← Home

Using a self join to select the rows with the maxium values per group

Of course there's more in these tables but here are the relevant columns:

CREATE TABLE article (
  id int(10) auto_increment,
  location_id int(10),
  modified timestamp
)
CREATE TABLE location (
  id int(10) auto_increment,
  type varchar(10)
)

Now, I'd like to select all article rows with the newest modified timestamp per blog and sort the results by the modified value. Also I want to exclude just some of the blogs which I already know by their primary key id.

Simple, isn't it? I was *sure* that it's possible to just add a GROUP BY clause on the articles location_id, sort them by modified and that's it. The exclusion of the blogs would be done by a simple, implicit JOIN.

SELECT article.*
FROM articles, location
WHERE location.id NOT IN (1)
GROUP BY article.location_id
ORDER BY article.modified

But I got wrong results. I set up two tables with test data because at thought, I'd probably expect the wrong results. I threw 4 articles in the articles table and 3 blogs in the locations table. I.e. one blog had two articles, two blogs had one article.

Again, I got the wrong results. The query above selected the *older* article from the both belonging to the same blog, instead of the newer one. Both of the other articles where present in the results.

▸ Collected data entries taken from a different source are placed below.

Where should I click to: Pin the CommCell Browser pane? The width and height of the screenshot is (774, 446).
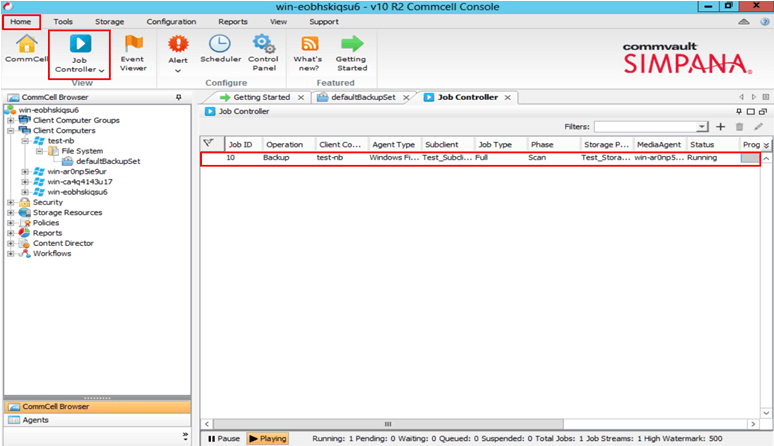(178, 97)
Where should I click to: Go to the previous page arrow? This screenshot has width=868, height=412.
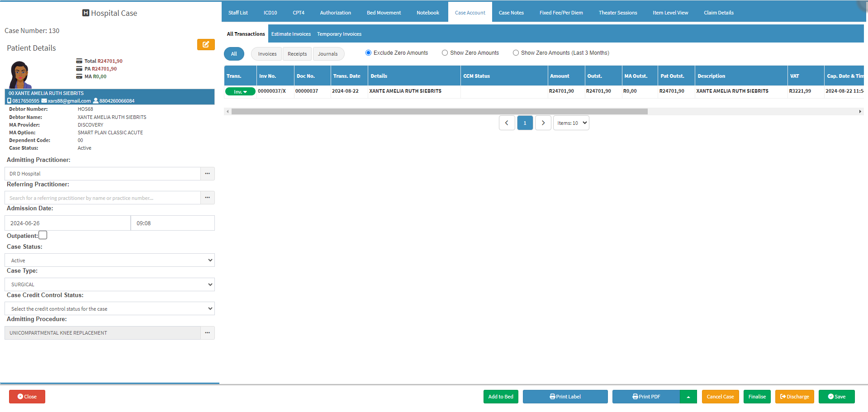pos(507,123)
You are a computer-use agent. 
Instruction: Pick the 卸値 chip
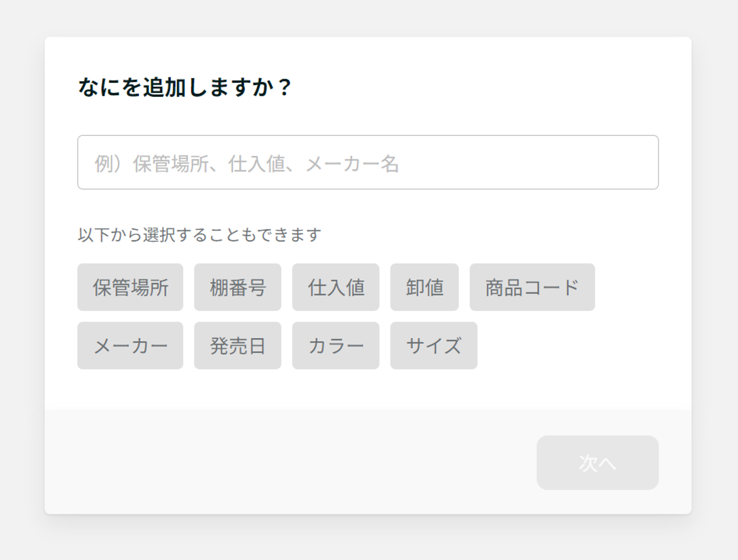425,287
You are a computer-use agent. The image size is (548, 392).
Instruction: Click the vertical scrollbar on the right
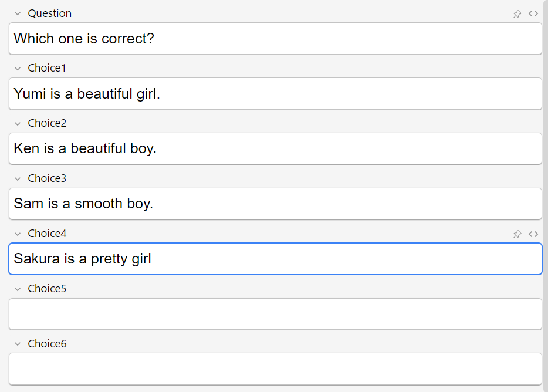tap(546, 176)
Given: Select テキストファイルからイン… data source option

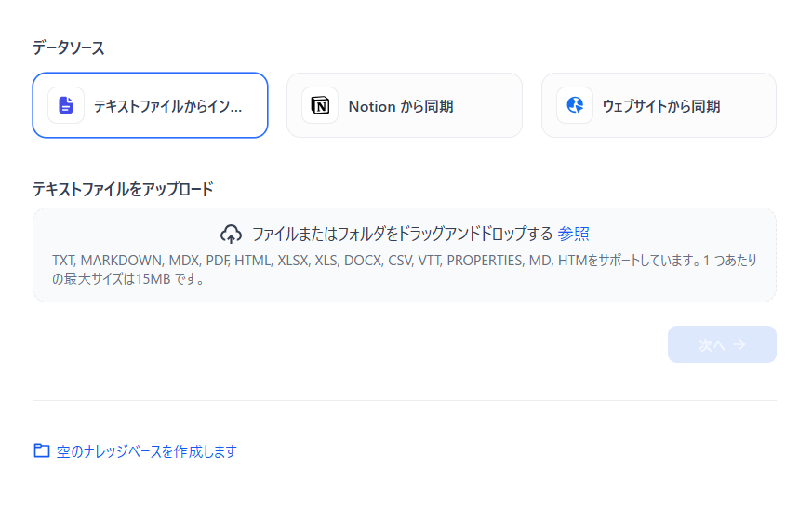Looking at the screenshot, I should 150,105.
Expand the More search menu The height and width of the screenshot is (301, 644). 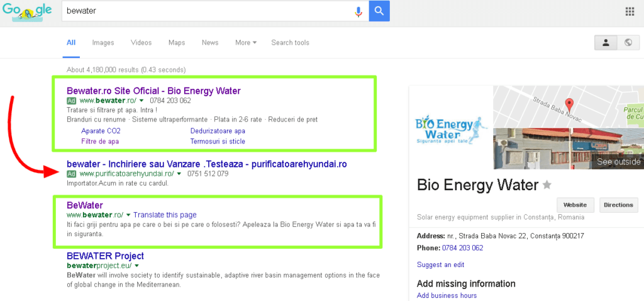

What the heck is going on here?

Obviously the ORDER statement applies to the selection *after* the GROUP clause has been applied to the data. Because in the "natural order" of MySQL ISAM Tables older rows will oftenly (not always) be selected first, the GROUP clause first selects the older article row and *then* sorts all selected rows.

That's been kind of new to me. I've always thought it works the other ways around. I asked Google about "group by order by mysql" but found nothing particular illuminating about this.

After some time of playing around with this, looking for alternatives and doing a considerable amount of trial-and-error variations ... I've yet found nothing and already prepared to throw that stuff aside, go ahead and do an expensive

CREATE TEMPORARY TABLE tmp ... TYPE = HEAP
SELECT INTO tmp ...
SELECT FROM tmp ...

thing which I wouldn't like.

More or less by accident I found this page in the (not-really-that-concise) MySQL 3.0/4.0 manual

The docs themselve tell you that something like this is only possible with subselects which the database doesn't support (MySQL 4.0).

But hidden in the user comments there's this helpful tip from Csaba Gabor:

"To find the most recent entry (the entry with the highest Id) for each Item, where the Item does not currently have a Deleted status, we could use:"

SELECT t1.*
FROM Tracker AS t1 LEFT JOIN Tracker AS t2
ON t1.Item=t2.Item AND t1.Id < t2.Id
WHERE t2.Id IS NULL AND t1.Status!='Deleted'

... which set me on track again.

After some tweaking around, I found this one to be working in my case:

SELECT DISTINCT article.*
FROM article, location as l
LEFT JOIN article AS a2
ON article.locationID = a2.locationID
  AND article.modified < a2.modified
  AND article.locationID = l.id
WHERE a2.modified IS NULL
  AND article.locationID = l.id
  AND l.type = 'blog'
  AND l.parentID NOT IN (1)

Now, I'll have to annihilate some pizzas and revel :)